* _Action item_
Reproduce the whole of the data exactly.

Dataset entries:
---

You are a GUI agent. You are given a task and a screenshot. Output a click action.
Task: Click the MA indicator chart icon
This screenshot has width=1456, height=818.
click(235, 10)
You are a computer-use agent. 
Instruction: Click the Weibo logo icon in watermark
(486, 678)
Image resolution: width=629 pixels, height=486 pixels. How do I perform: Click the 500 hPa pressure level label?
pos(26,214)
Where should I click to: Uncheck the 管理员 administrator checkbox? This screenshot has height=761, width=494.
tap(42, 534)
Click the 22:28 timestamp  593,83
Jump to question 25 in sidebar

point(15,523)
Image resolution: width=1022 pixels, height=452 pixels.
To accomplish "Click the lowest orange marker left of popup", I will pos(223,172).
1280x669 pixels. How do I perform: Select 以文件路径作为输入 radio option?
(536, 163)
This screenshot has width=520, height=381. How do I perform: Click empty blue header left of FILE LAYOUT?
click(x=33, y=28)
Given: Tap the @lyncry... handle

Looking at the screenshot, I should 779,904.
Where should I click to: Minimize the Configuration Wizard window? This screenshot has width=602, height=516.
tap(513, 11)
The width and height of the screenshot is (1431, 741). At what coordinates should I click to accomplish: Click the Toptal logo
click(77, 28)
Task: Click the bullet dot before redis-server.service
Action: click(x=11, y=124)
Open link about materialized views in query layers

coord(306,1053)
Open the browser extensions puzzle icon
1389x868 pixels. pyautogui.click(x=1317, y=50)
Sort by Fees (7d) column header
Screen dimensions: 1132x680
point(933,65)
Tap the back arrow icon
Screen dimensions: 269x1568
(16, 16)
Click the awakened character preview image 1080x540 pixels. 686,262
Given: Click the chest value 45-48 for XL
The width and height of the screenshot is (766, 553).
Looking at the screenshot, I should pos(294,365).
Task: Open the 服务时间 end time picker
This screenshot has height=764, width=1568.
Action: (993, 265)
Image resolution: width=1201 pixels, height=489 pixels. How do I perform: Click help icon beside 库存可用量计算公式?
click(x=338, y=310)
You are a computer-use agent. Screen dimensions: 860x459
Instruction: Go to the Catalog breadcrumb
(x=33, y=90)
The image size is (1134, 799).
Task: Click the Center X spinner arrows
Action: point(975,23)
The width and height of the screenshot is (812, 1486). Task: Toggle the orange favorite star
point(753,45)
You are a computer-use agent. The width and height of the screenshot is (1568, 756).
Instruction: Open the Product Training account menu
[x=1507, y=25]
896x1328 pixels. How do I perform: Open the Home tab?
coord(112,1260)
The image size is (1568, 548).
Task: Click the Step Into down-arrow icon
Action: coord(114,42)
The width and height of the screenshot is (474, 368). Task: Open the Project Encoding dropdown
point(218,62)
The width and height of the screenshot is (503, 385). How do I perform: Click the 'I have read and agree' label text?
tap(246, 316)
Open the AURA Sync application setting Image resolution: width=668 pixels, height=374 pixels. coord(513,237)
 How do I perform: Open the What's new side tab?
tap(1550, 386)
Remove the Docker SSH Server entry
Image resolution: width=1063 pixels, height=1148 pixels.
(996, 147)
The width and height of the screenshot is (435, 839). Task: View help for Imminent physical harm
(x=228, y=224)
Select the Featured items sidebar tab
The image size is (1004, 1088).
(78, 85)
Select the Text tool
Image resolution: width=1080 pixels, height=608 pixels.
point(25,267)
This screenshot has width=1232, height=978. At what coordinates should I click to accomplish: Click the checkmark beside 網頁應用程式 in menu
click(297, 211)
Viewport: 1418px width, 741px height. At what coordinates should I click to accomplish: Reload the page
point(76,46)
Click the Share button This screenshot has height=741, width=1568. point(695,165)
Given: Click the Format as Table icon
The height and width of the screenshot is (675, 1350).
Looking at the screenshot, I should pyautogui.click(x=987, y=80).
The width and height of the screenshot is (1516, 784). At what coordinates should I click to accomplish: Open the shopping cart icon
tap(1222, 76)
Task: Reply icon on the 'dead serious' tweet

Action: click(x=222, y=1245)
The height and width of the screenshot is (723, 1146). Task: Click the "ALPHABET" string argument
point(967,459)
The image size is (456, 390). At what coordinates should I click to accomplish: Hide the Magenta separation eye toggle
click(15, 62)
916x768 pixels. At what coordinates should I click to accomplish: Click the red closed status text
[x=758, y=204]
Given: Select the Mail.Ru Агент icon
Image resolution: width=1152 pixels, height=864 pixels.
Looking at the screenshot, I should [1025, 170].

---

* _Solution to this problem_
You are a GUI agent. You are given a task and a screenshot. Output a click action.
Task: Click the MA indicator chart icon
This screenshot has width=1456, height=818.
click(235, 10)
You are a computer-use agent. 
Instruction: Click the Weibo logo icon in watermark
(486, 678)
Image resolution: width=629 pixels, height=486 pixels. How do I perform: Click the 500 hPa pressure level label?
pos(26,214)
Where should I click to: Uncheck the 管理员 administrator checkbox? This screenshot has height=761, width=494.
tap(42, 534)
Click the 22:28 timestamp  593,83
Jump to question 25 in sidebar

point(15,523)
Image resolution: width=1022 pixels, height=452 pixels.
To accomplish "Click the lowest orange marker left of popup", I will pos(223,172).
1280x669 pixels. How do I perform: Select 以文件路径作为输入 radio option?
(536, 163)
This screenshot has width=520, height=381. How do I perform: Click empty blue header left of FILE LAYOUT?
click(x=33, y=28)
Given: Tap the @lyncry... handle

Looking at the screenshot, I should 779,904.
Where should I click to: Minimize the Configuration Wizard window? This screenshot has width=602, height=516.
tap(513, 11)
The width and height of the screenshot is (1431, 741). At what coordinates should I click to accomplish: Click the Toptal logo
click(77, 28)
Task: Click the bullet dot before redis-server.service
Action: click(x=11, y=124)
Open link about materialized views in query layers

coord(306,1053)
Open the browser extensions puzzle icon
1389x868 pixels. pyautogui.click(x=1317, y=50)
Sort by Fees (7d) column header
Screen dimensions: 1132x680
point(933,65)
Tap the back arrow icon
Screen dimensions: 269x1568
(16, 16)
Click the awakened character preview image 1080x540 pixels. 686,262
Given: Click the chest value 45-48 for XL
The width and height of the screenshot is (766, 553).
Looking at the screenshot, I should pos(294,365).
Task: Open the 服务时间 end time picker
This screenshot has height=764, width=1568.
Action: (993, 265)
Image resolution: width=1201 pixels, height=489 pixels. How do I perform: Click help icon beside 库存可用量计算公式?
click(x=338, y=310)
You are a computer-use agent. Screen dimensions: 860x459
Instruction: Go to the Catalog breadcrumb
(x=33, y=90)
The image size is (1134, 799).
Task: Click the Center X spinner arrows
Action: point(975,23)
The width and height of the screenshot is (812, 1486). Task: Toggle the orange favorite star
point(753,45)
You are a computer-use agent. The width and height of the screenshot is (1568, 756).
Instruction: Open the Product Training account menu
[x=1507, y=25]
896x1328 pixels. How do I perform: Open the Home tab?
coord(112,1260)
The image size is (1568, 548).
Task: Click the Step Into down-arrow icon
Action: coord(114,42)
The width and height of the screenshot is (474, 368). Task: Open the Project Encoding dropdown
point(218,62)
The width and height of the screenshot is (503, 385). How do I perform: Click the 'I have read and agree' label text?
tap(246, 316)
Open the AURA Sync application setting Image resolution: width=668 pixels, height=374 pixels. coord(513,237)
 How do I perform: Open the What's new side tab?
tap(1550, 386)
Remove the Docker SSH Server entry
Image resolution: width=1063 pixels, height=1148 pixels.
(996, 147)
The width and height of the screenshot is (435, 839). Task: View help for Imminent physical harm
(x=228, y=224)
Select the Featured items sidebar tab
The image size is (1004, 1088).
(78, 85)
Select the Text tool
Image resolution: width=1080 pixels, height=608 pixels.
point(25,267)
This screenshot has width=1232, height=978. At what coordinates should I click to accomplish: Click the checkmark beside 網頁應用程式 in menu
click(297, 211)
Viewport: 1418px width, 741px height. At what coordinates should I click to accomplish: Reload the page
point(76,46)
Click the Share button This screenshot has height=741, width=1568. point(695,165)
Given: Click the Format as Table icon
The height and width of the screenshot is (675, 1350).
Looking at the screenshot, I should pyautogui.click(x=987, y=80).
The width and height of the screenshot is (1516, 784). At what coordinates should I click to accomplish: Open the shopping cart icon
tap(1222, 76)
Task: Reply icon on the 'dead serious' tweet

Action: click(x=222, y=1245)
The height and width of the screenshot is (723, 1146). Task: Click the "ALPHABET" string argument
point(967,459)
The image size is (456, 390). At what coordinates should I click to accomplish: Hide the Magenta separation eye toggle
click(15, 62)
916x768 pixels. At what coordinates should I click to accomplish: Click the red closed status text
[x=758, y=204]
Given: Select the Mail.Ru Агент icon
Image resolution: width=1152 pixels, height=864 pixels.
Looking at the screenshot, I should [1025, 170].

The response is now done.